人生苦短，我用Python-----爬取图片

66 阅读 0 评论 44 点赞

我是靠谱客的博主文艺翅膀，这篇文章主要介绍人生苦短，我用Python-----爬取图片，现在分享给大家，希望可以做个参考。

人生苦短,我学python!

最近准备看看机会,看了好多的jd上,都要求会一点python,shell脚本,就在空闲的时间里面学习了一下,刚刚入门,还是一个小菜鸡,不过能写一两个小爬虫了,嘿嘿嘿

在这里给大家推荐一下我自学的网站,讲的很简单,https://www.liaoxuefeng.com/wiki/1016959663602400,那就是廖雪峰大佬的博客,好东西就是分享.我的第一语言是java,学了这点python之后,我是真觉的人生苦短,我用python! 说的是真对.

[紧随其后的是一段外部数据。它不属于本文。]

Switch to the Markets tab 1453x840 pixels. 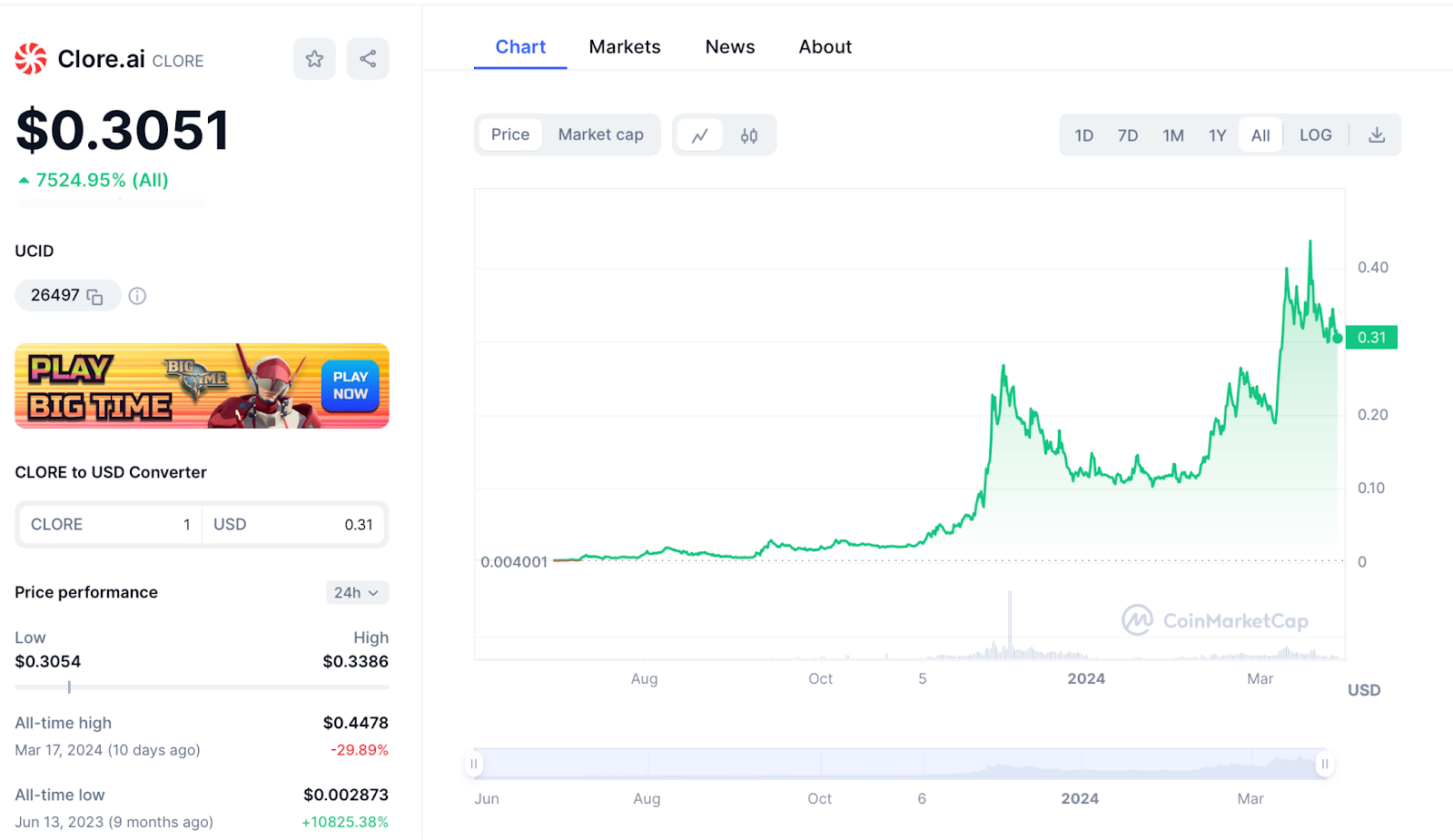point(625,46)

程序员大多都是很懒,python 会让你变得更懒,好多东西都已经封装好了,因一个包就能直接用,so easy!这篇文章先来分享一个我自己写的一个爬取图片的小程序,写的很烂,命名方面和java差很多,高抬贵嘴,莫喷

# -*- coding: UTF-8 -*-
import requests, os, time, random
from bs4 import BeautifulSoup
from urllib.request import urlretrieve

"""
    爬取图片网站的demo http://www.shuaia.net/
"""

headers = {
    "User-Agent": "Mozilla/5.0 (Windows NT 10.0; Win64; x64) AppleWebKit/537.36 (KHTML, like Gecko) Chrome/79.0.3945.88 Safari/537.36"
}
params = {"tagname": "美女"}


def get_pageurl(j, target_urls):
    url = r"http://www.shuaia.net/e/tags/index.php?page=%d&line=25&tempid=3" % (j)
    response = requests.get(url=url, headers=headers, params=params)
    if response.status_code != 200:
        return None
    print(response.url)
    response.encoding = 'utf-8'
    soup = BeautifulSoup(response.text, 'lxml')
    find_all = soup.find_all(class_='item-img')
    for item in find_all:
        target_urls.append(item.img.get('alt') + '=' + item.get('href'))
    return target_urls


if __name__ == '__main__':

    while True:
        j = 0
        target_urls = []
        target_urls = get_pageurl(j, target_urls)
        if None == target_urls:
            continue
        print(target_urls)

        j = j + 1
        for item in target_urls:
            detail = item.split("=")
            fileName = detail[0]
            print(fileName)
            file_name = fileName + ".jpg"
            if fileName not in os.listdir():
                os.makedirs(fileName)
            fileUrl = detail[1]
            print("下载 -》》》》" + fileName)
            response_img = requests.get(fileUrl)
            response_img.encoding = 'utf-8'
            html = response_img.text
            img_html = BeautifulSoup(html, 'lxml')
            html_find = img_html.find_all('div', class_='wr-single-content-list')
            img_bf_2 = BeautifulSoup(str(html_find), 'lxml')
            img_url = 'http://www.shuaia.net' + img_bf_2.div.img.get('src')
            urlretrieve(url=img_url, filename=fileName + '/' + file_name)
            print(img_url)
            url_end = ''
            time.sleep(random.randint(0, 5))
            fileUrl = fileUrl[0:len(fileUrl) - 5]
            i = 1
            while True:
                url_end = '_' + str(i + 1) + '.html'
                crl_file_url = fileUrl + url_end
                crl_response_img = requests.get(crl_file_url)
                if crl_response_img.status_code != 200:
                    break
                crl_response_img.encoding = 'utf-8'
                crl_html = crl_response_img.text
                crl_img_html = BeautifulSoup(crl_html, 'lxml')
                crl_html_find_1 = crl_img_html.find_all('div', class_='wr-single-content-list')
                crl_img_bf_2_1 = BeautifulSoup(str(crl_html_find_1), 'lxml')
                crl_img_url = 'http://www.shuaia.net' + crl_img_bf_2_1.div.img.get('src')
                urlretrieve(url=crl_img_url, filename=fileName + '/' + fileName + str(i + 1) + ".jpg")
                i = i + 1
                time.sleep(random.randint(0, 5))